Guess Who’s Coming to Dinner and Kate’s Second Oscar
When awards season came around, Guess Who’s Coming to Dinner garnered 10 Academy Award nominations. William Rose won the award for Best Screenplay (written directly for the screen), and Katharine Hepburn took home her second Oscar for Best Actress.
It was a particularly meaningful win for Kate, who based her portrayal of Christina Drayton on her cherished mother, Kit. Kate also viewed her win as a tribute to the legacy of Spencer Tracy, who was posthumously nominated for Best Actor. (Tracy lost to Rod Steiger in In the Heat of the Night.)
Hepburn didn’t attend the ceremony, as was her habit. Besides, she was already off to Europe, working on her next two film projects, by the time the Oscars took place.
But she cabled a heartfelt acceptance speech to the Academy:
“[William] Rose wrote about a normal, middle-aged, unspectacular, unglamorous creature with a good brain and a warm heart who’s doing the best she can to do the decent thing in a difficult situation. In other words, she was a good wife. Our most unsung and important heroine. I’m glad she’s coming back in style. I modeled her after my mother. Thanks again. They don’t usually give these things to the old girls you know.”
Life After Spencer
The Oscar win was an appropriate beginning to Kate’s years without Spencer Tracy. The adjustment to life without Spence was hard. Kate took to wearing his old clothes for comfort, sewing and patching them up as needed. But it was Kate’s nature to “keep a-going.” As she wrote Noel Coward following Tracy’s passing:
“What a wonderful, lovely looking, sensitive creature I’ve spent so much of my life with. I know that I am lucky—he kept me hoping and I never had time to think about myself. So—on again, alone…”
Kate kept her workload full. After Guess Who’s Coming to Dinner, Hepburn went to Europe for production on two films, one of which, The Lion in Winter (1968), resulted in yet another Best Actress Oscar. The win, back-to-back with Guess Who’s Coming to Dinner, marked Kate’s third.
And then she took on Broadway. In musical form no less.
Kate played fashion designer Coco Chanel in Alan J. Lerner’s Coco to packed houses for eight solid months.
Kate played Greek tragedy, the complicated works of Tennessee Williams and Edward Albee, and made her first Western with John Wayne.
She was 68 years old.
She won another Best Actress Oscar for 1981’s On Golden Pond. At 74 years old, Kate was an inspiring reminder that, regardless of age, our greatest achievements may always be just around the corner. Hepburn’s record four Best Actress wins remains unmatched today.
A Contemporary Hero
As an adorable older woman, Kate still commanded the attention of moviegoers, many of whom only knew Hepburn from her later film work.

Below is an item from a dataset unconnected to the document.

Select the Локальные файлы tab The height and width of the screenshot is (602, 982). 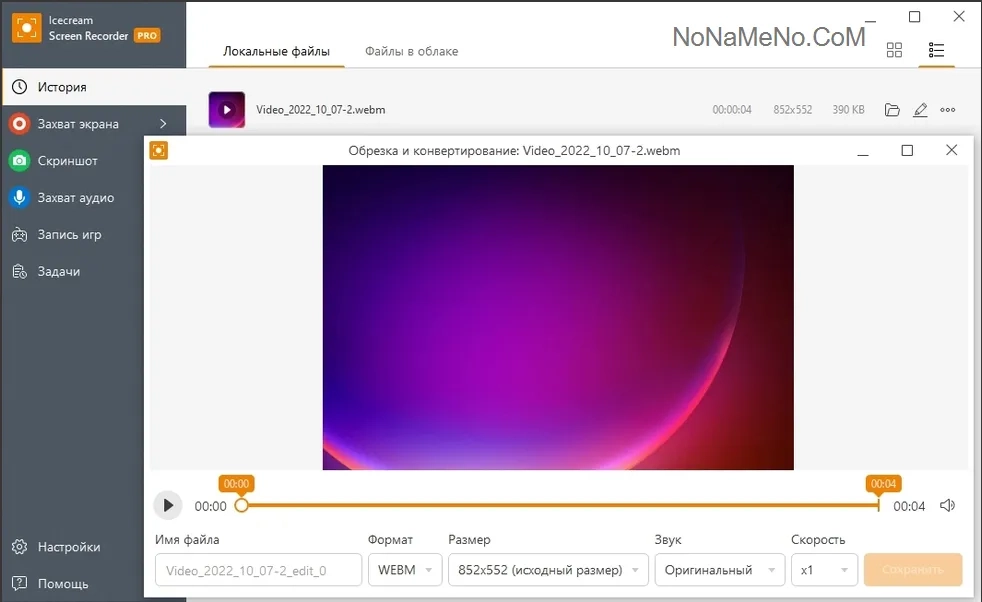coord(276,51)
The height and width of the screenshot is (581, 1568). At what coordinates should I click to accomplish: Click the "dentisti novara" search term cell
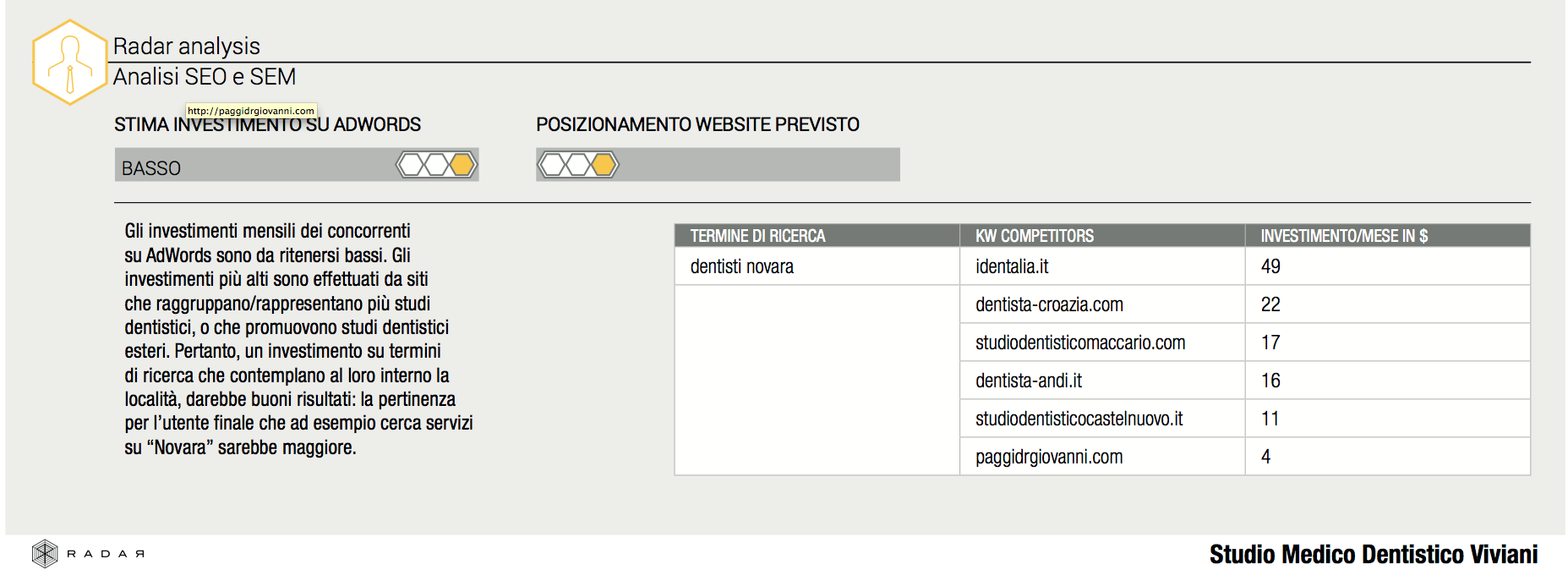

Trying on scarves one day at Macy’s department store in the 1980s, Kate drew a crowd of fans who were anxious to catch a glimpse of the spunky star and observe her selections, just as they would for any trendy, young Hollywood star.
A 1984 national survey of 4500 teenagers placed Kate at number seven on a list of their top ten contemporary heroes. Katharine Hepburn was the only woman who made the list. She ranked one spot above the Pope.
THE POPE.
Katharine Hepburn: A Fierce Hollywood Original
In her 1993 autobiographical documentary, All About Me, Kate shared that:
“I’ve been around so long now that people treat me as some kind of oracle or grandmother of the world maybe; wanting to know what I think about the important things in life. What I think is being alive is a tremendous opportunity. It’s what you do with it that matters…I’ve been as terrified as the next person, but you’ve got to keep a-going, you’ve got to dream. It’s how you live that counts.”
For her extraordinary career and fascinating life well lived, Katharine Hepburn earned her commendable spot in Hollywood history. Kate’s drive, zest for life, loyalty to those she loved, and great independence were unique for her time. These traits continue to inspire new generations of fans.
Katharine Hepburn is one of Hollywood’s fiercest originals. One thing is certain: there will never be another star quite like Kate.